Here, we explored a methodology to derive descriptors of atoms in organic molecules using natural language models pre-trained with SMILES strings. The aim of this work was to verify if the derived atomic descriptors (a) have any (chemically significant) relationship with the structural environment of the atom, (b) can be used for QSPR applications and perform better than available descriptors (as has been observed with molecular descriptors in some cases [
7]), and (c) can be used as operators in the latent space to transform molecules in a controlled way.
We used an available heteroenconder model [
7] to derive the atomic descriptors. The change in the LSV of a molecule when an atom is replaced was explored as a descriptor of that atom, the delta latent space vector (DLSV). The replacement of the target atom is a very convenient way to generate a perturbation focused on an atom within the heteroencoder framework. DLSVs can be used to assess the ability of heteroencoders trained with entire molecules to represent individual substructures, such as atoms in a molecule.

[Records of locating words and elements]
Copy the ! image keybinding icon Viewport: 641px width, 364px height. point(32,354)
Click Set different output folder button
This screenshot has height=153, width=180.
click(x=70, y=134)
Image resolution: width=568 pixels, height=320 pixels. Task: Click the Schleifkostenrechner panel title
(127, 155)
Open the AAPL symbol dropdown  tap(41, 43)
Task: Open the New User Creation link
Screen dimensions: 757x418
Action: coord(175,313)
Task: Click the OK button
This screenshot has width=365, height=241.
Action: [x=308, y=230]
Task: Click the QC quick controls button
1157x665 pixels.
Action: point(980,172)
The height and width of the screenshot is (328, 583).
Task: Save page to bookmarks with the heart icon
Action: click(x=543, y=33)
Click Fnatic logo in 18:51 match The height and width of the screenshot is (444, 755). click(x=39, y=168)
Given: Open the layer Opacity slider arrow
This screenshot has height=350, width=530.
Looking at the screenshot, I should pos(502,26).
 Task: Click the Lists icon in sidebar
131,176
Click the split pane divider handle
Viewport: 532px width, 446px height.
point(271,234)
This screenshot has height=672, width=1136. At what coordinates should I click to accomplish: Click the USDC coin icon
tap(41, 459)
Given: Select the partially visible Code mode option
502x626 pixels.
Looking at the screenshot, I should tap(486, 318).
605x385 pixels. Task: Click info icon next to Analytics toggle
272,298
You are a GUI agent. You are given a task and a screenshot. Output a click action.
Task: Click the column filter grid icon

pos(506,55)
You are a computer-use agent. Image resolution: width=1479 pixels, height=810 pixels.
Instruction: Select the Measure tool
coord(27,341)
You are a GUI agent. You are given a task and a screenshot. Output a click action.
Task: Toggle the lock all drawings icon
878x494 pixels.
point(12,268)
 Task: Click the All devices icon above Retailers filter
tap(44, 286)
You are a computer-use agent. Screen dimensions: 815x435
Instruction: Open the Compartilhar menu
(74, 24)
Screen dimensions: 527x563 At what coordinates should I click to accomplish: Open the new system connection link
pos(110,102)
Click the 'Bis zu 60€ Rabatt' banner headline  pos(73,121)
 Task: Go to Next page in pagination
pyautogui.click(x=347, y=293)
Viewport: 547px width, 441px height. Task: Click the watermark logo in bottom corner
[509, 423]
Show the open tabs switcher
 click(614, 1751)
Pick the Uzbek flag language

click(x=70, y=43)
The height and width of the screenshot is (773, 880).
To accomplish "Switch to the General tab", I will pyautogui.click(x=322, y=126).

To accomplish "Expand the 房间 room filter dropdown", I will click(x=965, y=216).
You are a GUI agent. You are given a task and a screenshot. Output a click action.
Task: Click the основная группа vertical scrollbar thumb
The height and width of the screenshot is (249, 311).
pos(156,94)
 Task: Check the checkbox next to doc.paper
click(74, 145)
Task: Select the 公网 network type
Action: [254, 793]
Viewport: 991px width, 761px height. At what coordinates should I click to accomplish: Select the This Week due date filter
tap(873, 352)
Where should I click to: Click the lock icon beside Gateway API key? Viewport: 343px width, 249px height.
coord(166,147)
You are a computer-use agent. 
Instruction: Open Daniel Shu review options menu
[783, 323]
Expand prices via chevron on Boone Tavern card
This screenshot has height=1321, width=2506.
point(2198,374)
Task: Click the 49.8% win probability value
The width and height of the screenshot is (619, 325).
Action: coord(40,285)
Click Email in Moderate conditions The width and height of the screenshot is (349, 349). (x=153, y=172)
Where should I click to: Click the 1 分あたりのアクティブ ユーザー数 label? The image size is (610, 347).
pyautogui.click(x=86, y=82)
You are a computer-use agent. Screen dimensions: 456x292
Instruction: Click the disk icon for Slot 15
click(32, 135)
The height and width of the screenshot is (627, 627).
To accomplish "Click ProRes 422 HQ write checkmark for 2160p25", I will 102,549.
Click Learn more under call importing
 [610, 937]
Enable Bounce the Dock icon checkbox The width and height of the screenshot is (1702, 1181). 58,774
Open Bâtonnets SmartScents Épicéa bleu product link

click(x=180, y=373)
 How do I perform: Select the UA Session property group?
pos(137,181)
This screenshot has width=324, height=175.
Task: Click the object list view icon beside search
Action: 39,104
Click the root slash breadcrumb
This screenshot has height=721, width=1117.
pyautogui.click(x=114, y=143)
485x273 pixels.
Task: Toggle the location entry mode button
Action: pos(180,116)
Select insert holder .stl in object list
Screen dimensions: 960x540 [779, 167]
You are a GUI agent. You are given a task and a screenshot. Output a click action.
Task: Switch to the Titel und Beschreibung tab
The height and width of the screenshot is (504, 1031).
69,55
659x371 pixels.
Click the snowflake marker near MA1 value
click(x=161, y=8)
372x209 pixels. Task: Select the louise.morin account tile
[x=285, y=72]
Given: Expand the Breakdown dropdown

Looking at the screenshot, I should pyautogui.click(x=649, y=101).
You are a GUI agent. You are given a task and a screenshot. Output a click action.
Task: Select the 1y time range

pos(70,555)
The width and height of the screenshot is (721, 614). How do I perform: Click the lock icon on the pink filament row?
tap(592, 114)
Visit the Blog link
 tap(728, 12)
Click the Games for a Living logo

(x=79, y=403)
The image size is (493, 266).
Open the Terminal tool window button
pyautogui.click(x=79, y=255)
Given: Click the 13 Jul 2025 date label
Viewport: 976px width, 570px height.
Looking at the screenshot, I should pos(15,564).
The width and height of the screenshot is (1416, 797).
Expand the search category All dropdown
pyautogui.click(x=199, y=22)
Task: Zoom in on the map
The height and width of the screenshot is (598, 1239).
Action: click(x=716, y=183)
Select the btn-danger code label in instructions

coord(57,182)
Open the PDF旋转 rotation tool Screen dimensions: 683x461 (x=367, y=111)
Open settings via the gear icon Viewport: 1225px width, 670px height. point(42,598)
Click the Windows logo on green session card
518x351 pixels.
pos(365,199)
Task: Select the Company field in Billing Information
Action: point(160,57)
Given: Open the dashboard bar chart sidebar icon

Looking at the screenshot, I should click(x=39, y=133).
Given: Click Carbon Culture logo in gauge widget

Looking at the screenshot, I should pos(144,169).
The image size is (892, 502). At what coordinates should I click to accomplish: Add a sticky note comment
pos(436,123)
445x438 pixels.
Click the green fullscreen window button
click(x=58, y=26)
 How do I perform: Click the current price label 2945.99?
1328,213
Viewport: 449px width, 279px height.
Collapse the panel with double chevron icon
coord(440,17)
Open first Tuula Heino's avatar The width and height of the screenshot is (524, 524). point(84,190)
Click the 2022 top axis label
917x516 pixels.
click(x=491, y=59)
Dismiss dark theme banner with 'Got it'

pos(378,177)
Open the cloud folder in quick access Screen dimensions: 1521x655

| Problem to solve |
In the passage on atomic descriptors, what name is given to the change in a molecule's latent space vector when one of its atoms is replaced?

| Answer to the task |
The delta latent space vector (DLSV).